The next morning I tumbled out of bed at the call of the bell in no very light-hearted way. First of all, Crofter would receive my letter; secondly, I had still got Redwood’s belt; thirdly, I had not done my preparation; and fourthly, I felt concerned about Tempest and his alliance with the expensive Wales. Strangely enough, this last trouble weighed on me most as I dressed.

Tempest, I knew, was not well off. But he was proud, and not the sort of fellow to shirk a thing on account of the cost. I could remember at Dangerfield his spending all his money at the beginning of the term on an absurdly expensive cricket bag, and having to go without spikes in his shoes because he could not afford a set. At Low Heath, where seniors were allowed to run up bills in certain shops, I was certain his ignorance about money matters, added to the friendly encouragements of an exquisite like Wales, would make it all the worse for him. Why, even I knew more about money than he did, and could reckon that if I brought thirteen shillings up at the beginning of the term, I should have just a shilling a week to bless myself with till break-up. Whereas he, I verily believe, would consider that he had thirteen shillings a week.

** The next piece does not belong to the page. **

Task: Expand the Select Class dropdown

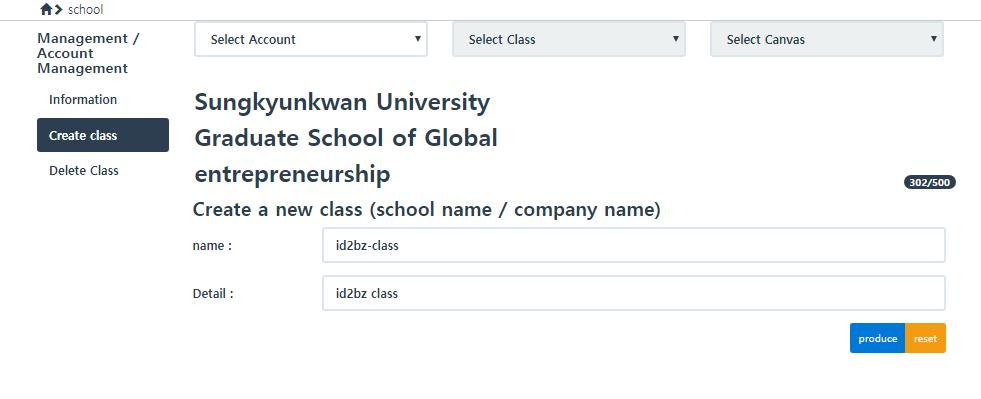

And the worst of it was he would never let any one know how hard up he was, or tolerate any remarks, except from a privileged chum like Pridgin, on the subject.

As I joined my comrades in the faggery, in the fond hope of snatching a precious quarter of an hour for my neglected studies, I found great excitement and jubilation afoot. The printer had sent home the handbills of the Conversation Club.

“That ought to do our business,” said Langrish, flourishing one of the documents in my face.

I took it, and read it with mingled pride and concern. It ran as follows:—

Under the distinguished Patronage of the Nobility and Gentry of Low Heath:

A Philosophical Conversation Club has been started for conversation on Philosophy, Picnics, and Cross-country Runs. Meetings weekly; to be announced. Subscription: Two shillings in advance; every member to find himself. No town-boys or masters eligible. “Come in your hundreds!!! No questions asked. Evening dress or flannels. The Inaugural Picnic next week. Particulars on receipt of subscription. No connection with any other so-called club in Low Heath! For further particulars apply to the following:

Sarah Jones, Esquire, Pr.Ph.C.C, President.
Ted Langrish, Esquire, S.Ph.C.C, Secretary.
Wilfred Trimble, Esquire, T.Ph.C.C, Treasurer.
Jos. Warminster, Esquire, L.Ph.C.C, Librarian.
Tom Coxhead, Esquire, A.Ph.C.C, Auditor.
Michael Purkis, Esquire, R.Ph.C.C, Registrar.

P.S.—As the membership is strictly limited to 500, early application is advised. No eligible cash offer refused! Our motto is “Mens sano in corpore sanae.”

I naturally bridled up at the record of my own name.